WORK TO COMPLETE: Copy out the records from the line with "Screen dimensions: 660x424" to the line with "(x=359, y=309)", keeping both of those lines.

DATASET ENTRIES:
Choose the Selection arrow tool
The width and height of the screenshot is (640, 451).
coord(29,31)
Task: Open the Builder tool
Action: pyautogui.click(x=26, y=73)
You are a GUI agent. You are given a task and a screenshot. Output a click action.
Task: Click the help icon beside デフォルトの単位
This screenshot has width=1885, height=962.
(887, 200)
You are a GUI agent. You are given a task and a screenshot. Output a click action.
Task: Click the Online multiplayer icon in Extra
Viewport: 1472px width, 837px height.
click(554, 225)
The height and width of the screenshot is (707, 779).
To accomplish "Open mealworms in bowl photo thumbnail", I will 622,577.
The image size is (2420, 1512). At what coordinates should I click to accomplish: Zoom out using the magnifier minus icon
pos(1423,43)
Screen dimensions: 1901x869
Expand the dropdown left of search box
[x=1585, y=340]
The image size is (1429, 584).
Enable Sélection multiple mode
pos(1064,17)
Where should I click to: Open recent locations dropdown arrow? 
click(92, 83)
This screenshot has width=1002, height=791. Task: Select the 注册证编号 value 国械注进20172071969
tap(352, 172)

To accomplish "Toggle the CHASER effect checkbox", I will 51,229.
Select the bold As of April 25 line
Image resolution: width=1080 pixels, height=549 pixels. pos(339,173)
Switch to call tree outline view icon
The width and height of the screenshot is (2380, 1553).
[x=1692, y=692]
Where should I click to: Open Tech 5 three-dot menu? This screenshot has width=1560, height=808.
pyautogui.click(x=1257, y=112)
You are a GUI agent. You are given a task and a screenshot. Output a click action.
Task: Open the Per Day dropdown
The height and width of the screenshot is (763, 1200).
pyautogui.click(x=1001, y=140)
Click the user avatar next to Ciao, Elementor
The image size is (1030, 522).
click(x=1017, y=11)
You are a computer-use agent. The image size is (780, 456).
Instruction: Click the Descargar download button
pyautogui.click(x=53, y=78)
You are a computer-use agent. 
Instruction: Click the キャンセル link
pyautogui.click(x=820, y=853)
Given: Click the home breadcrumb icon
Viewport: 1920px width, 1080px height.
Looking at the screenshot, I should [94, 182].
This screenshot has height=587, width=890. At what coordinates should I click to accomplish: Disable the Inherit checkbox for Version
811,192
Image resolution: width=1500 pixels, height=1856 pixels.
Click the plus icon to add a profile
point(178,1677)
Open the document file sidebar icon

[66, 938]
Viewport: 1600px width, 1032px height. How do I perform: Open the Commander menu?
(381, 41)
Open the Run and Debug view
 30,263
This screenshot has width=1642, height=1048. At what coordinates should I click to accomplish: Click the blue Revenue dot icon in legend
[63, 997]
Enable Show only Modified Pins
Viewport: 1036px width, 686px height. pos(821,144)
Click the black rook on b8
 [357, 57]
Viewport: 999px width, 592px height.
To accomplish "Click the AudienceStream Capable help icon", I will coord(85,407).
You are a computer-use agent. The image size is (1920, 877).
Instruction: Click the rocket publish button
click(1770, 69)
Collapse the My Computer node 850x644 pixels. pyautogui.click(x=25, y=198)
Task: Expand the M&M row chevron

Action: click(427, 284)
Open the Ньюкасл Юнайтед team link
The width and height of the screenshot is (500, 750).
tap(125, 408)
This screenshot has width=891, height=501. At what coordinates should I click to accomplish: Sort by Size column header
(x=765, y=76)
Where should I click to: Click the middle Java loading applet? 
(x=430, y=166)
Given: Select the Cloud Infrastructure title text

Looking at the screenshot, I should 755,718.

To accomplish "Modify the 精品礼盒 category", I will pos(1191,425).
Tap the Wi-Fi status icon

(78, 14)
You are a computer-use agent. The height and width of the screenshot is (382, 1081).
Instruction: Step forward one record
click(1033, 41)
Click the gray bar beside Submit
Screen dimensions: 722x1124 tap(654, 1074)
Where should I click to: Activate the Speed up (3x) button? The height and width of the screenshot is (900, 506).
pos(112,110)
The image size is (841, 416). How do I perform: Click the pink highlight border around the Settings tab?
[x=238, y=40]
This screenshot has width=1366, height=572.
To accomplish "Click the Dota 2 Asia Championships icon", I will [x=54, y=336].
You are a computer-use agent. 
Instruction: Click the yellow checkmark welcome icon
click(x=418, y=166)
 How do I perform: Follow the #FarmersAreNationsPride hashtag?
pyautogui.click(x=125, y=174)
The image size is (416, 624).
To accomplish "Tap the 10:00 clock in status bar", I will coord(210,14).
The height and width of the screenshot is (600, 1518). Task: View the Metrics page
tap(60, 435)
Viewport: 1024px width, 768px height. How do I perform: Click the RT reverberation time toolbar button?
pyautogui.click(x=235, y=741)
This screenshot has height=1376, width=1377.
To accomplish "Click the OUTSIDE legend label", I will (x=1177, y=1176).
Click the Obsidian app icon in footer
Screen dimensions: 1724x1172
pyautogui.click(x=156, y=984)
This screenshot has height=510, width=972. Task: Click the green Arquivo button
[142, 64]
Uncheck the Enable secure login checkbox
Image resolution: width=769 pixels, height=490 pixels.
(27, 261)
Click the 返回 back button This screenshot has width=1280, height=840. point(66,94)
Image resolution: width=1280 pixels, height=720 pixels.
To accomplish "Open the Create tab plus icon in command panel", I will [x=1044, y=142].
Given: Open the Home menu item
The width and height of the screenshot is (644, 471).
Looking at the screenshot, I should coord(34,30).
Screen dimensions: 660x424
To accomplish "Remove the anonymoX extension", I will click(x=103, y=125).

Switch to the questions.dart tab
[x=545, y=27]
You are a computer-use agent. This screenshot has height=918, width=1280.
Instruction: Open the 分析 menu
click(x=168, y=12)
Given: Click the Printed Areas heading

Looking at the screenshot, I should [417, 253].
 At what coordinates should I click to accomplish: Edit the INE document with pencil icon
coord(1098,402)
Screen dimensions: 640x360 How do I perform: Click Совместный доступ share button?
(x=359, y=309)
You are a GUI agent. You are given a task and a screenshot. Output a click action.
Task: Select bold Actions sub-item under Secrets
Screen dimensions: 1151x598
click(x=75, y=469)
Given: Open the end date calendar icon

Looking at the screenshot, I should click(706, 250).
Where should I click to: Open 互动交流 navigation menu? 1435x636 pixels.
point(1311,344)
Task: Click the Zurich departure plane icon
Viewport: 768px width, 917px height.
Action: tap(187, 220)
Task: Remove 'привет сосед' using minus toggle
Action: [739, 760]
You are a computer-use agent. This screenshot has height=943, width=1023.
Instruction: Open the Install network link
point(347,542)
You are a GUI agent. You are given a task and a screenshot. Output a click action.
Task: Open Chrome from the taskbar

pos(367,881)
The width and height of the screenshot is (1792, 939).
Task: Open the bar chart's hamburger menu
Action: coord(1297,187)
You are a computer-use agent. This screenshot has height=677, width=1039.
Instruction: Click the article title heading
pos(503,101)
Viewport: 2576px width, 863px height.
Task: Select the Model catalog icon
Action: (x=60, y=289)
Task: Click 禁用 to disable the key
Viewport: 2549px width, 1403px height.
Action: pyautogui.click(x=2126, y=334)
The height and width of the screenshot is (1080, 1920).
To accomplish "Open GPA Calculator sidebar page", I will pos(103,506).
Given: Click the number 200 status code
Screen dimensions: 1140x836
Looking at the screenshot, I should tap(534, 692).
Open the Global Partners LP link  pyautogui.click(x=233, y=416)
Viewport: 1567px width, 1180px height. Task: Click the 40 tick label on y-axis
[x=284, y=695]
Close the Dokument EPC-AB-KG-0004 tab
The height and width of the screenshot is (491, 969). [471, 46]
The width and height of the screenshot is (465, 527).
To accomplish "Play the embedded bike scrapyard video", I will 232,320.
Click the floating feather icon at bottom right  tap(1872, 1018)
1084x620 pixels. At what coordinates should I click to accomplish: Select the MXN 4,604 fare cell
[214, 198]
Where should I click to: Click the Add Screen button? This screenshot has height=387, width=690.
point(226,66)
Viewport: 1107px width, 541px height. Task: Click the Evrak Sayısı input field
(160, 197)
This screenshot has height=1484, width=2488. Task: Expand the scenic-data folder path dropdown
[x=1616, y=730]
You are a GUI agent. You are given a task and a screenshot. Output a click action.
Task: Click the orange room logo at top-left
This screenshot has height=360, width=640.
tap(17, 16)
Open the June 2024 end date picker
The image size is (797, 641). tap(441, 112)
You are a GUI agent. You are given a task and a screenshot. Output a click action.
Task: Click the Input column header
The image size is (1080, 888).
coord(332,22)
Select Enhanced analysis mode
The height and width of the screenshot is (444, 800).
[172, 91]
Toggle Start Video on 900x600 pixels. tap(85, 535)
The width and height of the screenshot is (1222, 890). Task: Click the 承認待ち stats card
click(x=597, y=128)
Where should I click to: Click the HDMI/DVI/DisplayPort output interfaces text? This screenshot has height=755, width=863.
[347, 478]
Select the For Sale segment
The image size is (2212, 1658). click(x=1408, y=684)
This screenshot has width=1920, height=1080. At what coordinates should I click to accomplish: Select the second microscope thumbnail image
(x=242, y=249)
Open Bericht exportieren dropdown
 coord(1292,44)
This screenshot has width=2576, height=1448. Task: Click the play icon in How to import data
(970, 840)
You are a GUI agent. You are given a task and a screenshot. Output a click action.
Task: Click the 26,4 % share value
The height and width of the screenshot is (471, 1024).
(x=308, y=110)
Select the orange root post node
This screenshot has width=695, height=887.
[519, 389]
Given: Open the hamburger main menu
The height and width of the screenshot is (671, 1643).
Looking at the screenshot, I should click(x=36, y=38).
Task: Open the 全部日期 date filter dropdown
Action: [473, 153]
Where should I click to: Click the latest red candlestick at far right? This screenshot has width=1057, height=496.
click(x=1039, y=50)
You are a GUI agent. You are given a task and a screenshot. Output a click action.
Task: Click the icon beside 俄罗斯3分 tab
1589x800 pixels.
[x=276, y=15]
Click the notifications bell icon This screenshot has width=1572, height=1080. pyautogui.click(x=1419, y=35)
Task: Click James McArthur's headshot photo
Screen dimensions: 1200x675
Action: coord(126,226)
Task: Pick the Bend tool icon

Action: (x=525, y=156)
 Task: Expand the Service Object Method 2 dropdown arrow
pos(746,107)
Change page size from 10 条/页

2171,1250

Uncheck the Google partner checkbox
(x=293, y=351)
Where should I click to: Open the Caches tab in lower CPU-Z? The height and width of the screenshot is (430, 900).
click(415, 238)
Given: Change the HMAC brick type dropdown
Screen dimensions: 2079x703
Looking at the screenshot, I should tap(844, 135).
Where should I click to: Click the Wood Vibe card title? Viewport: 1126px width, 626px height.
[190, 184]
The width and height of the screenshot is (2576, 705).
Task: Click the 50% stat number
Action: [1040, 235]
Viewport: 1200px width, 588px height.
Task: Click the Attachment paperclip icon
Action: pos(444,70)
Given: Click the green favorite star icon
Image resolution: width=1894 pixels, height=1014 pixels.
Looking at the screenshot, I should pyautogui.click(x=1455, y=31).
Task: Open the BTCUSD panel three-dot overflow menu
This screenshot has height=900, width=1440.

SOLUTION TO THE EXERCISE:
Screen dimensions: 660x424
To accomplish "Remove the anonymoX extension", I will click(x=103, y=125).

Switch to the questions.dart tab
[x=545, y=27]
You are a computer-use agent. This screenshot has height=918, width=1280.
Instruction: Open the 分析 menu
click(x=168, y=12)
Given: Click the Printed Areas heading

Looking at the screenshot, I should [417, 253].
 At what coordinates should I click to accomplish: Edit the INE document with pencil icon
coord(1098,402)
Screen dimensions: 640x360 How do I perform: Click Совместный доступ share button?
(x=359, y=309)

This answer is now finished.